### DOCUMENT TEXT
In about 1406 he married Mary's cousin Barbara of Celje (Barbara Celjska, nicknamed the "Messalina of Germany"), daughter of Count Hermann II of Celje. Hermann's mother Katarina Kotromanić (of the House of Kotromanic) and Mary's mother Queen Elizabeta (Elisabeth of Bosnia) were sisters, or cousins who were adopted sisters. Tvrtko I was their first cousin and adopted brother, and perhaps even became heir apparent to Queen Mary. Tvrtko may have been murdered in 1391 on Sigismund's order.

He founded his personal order of knighthood, the Order of the Dragon, after this victory. Members of the order were mostly his political allies and supporters. The most important European monarchs became members of the order. He encouraged international trade by abolishing internal duties, regulating tariffs on foreign goods and standardising weights and measures throughout the country. Due to his frequent absences attending to business in the other countries over which he ruled, he was obliged to consult Diets in Hungary with more frequency than his predecessors and institute the office of Palatine as chief administrator while he was away.[3] During his long reign Royal castle of Buda became probably the largest Gothic palace of the late Middle Ages.

King of Croatia

In Slavonia he managed to establish control. He did not hesitate to use violent methods (see Bloody Sabor of Križevci) but from the river Sava to the south his control was weak. Sigismund personally led an army of almost 50,000 "crusaders" against the Croats and Bosnians, which culminated in 1408 with the Battle of Dobor, and a massacre of about 200 noble families, many of them victors of numerous battles against the Ottomans.

King of the Romans

After the death of King Rupert of Germany in 1410, Sigismund - ignoring the claims of his half-brother Wenceslaus - was elected as successor by three of the electors on 10 September 1410, but he was opposed by his cousin Jobst of Moravia, who had been elected by four electors in a different election on 1 October. Jobst's death 18 January 1411 removed this conflict and Sigismund was again elected King on 21 July 1411. His coronation was deferred until 8 November 1414, when it took place at Aachen.

Anti-Polish alliances

On a number of occasions, and in 1410 in particular, Sigismund allied himself with the Teutonic Knights against Wladyslaw Jagiello of Poland. In return for 300.000 ducats he would attack Poland from the south after the truce on St. John's Day, 24 June expired. However, he was opposed by most of his noblemen and was prevented from participating in the alliance of twenty-two western states against Poland in the decisive Battle of Grünwald in July of that year.

Sigismund and Barbara of Celje at the Council of Constance.

Council of Constance

In 1412 – 23 he campaigned against the Venetians in Italy. The king took advantage of the difficulties of Antipope John XXIII to obtain a promise that a council should be called to Constance in 1414 to settle the Western Schism. He took a leading part in the deliberations of this assembly, and during the sittings made a journey into France, England and Burgundy in a vain attempt to secure the abdication of the three rival popes. The council ended in 1418, solving the Schism and — of great consequence to Sigismund's future career — having the Czech religious reformer, Jan Hus, burned at the stake for heresy in July 1415. The complicity of Sigismund in the death of Hus is a matter of controversy. He had granted him a safe-conduct and protested against his imprisonment; and the reformer was burned during his absence.

### DATASET CONTENT
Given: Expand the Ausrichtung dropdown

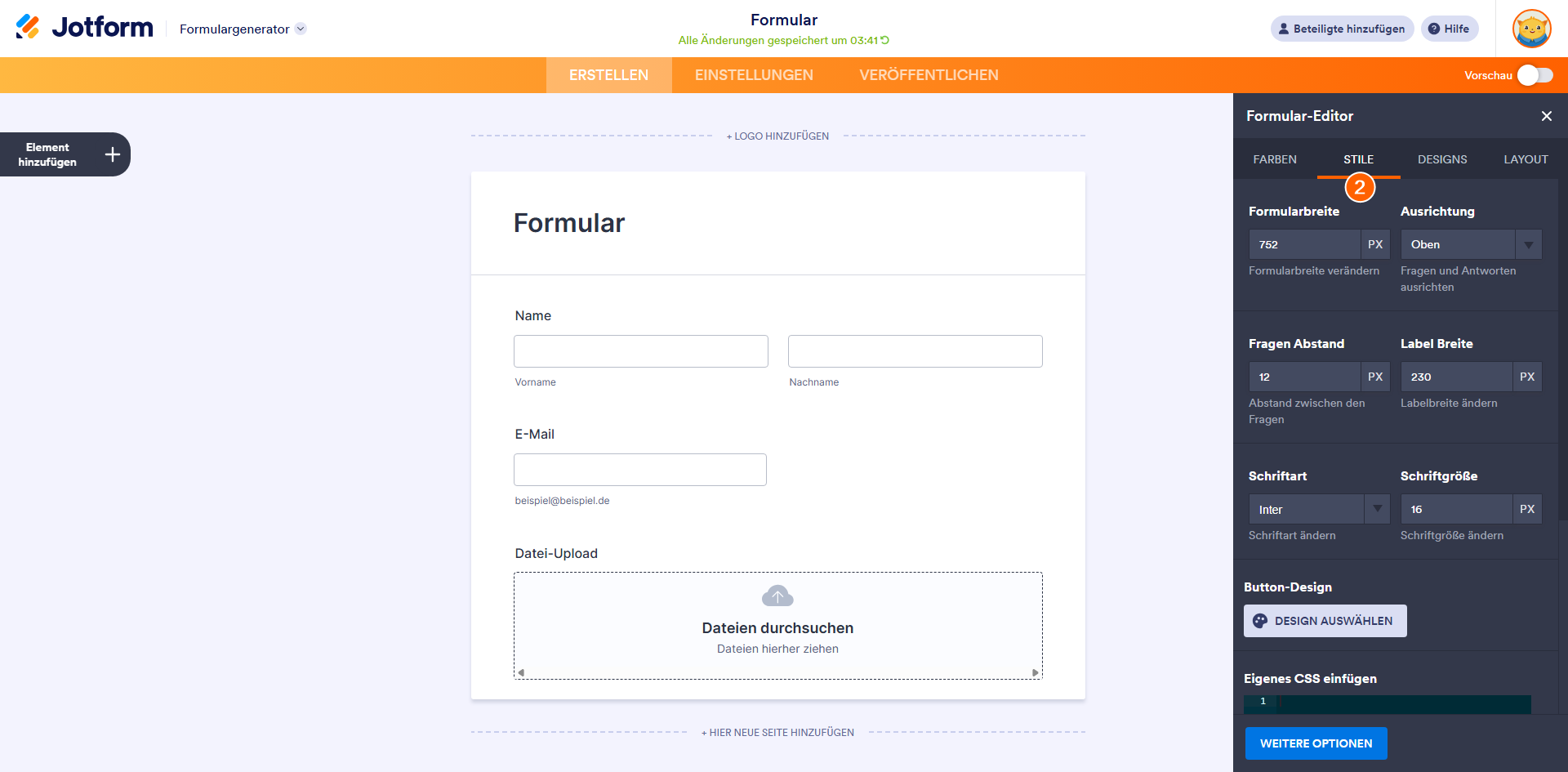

### DIRECTIVE A
Reproduce part of the Sigismund text word for word, beginning at "After the death" and ending after "place at Aachen.".
### DIRECTIVE B
Answer these from the Sigismund text:
(i) In what year did the Battle of Dobor take place?
(ii) Where was Sigismund crowned King of the Romans?
(iii) In what month and year was Jan Hus burned at the stake?
The material comes from a source separate from the text on Sigismund.

### FINISHED ANSWER A
After the death of King Rupert of Germany in 1410, Sigismund - ignoring the claims of his half-brother Wenceslaus - was elected as successor by three of the electors on 10 September 1410, but he was opposed by his cousin Jobst of Moravia, who had been elected by four electors in a different election on 1 October. Jobst's death 18 January 1411 removed this conflict and Sigismund was again elected King on 21 July 1411. His coronation was deferred until 8 November 1414, when it took place at Aachen.

### FINISHED ANSWER B
(i) 1408
(ii) Aachen
(iii) July 1415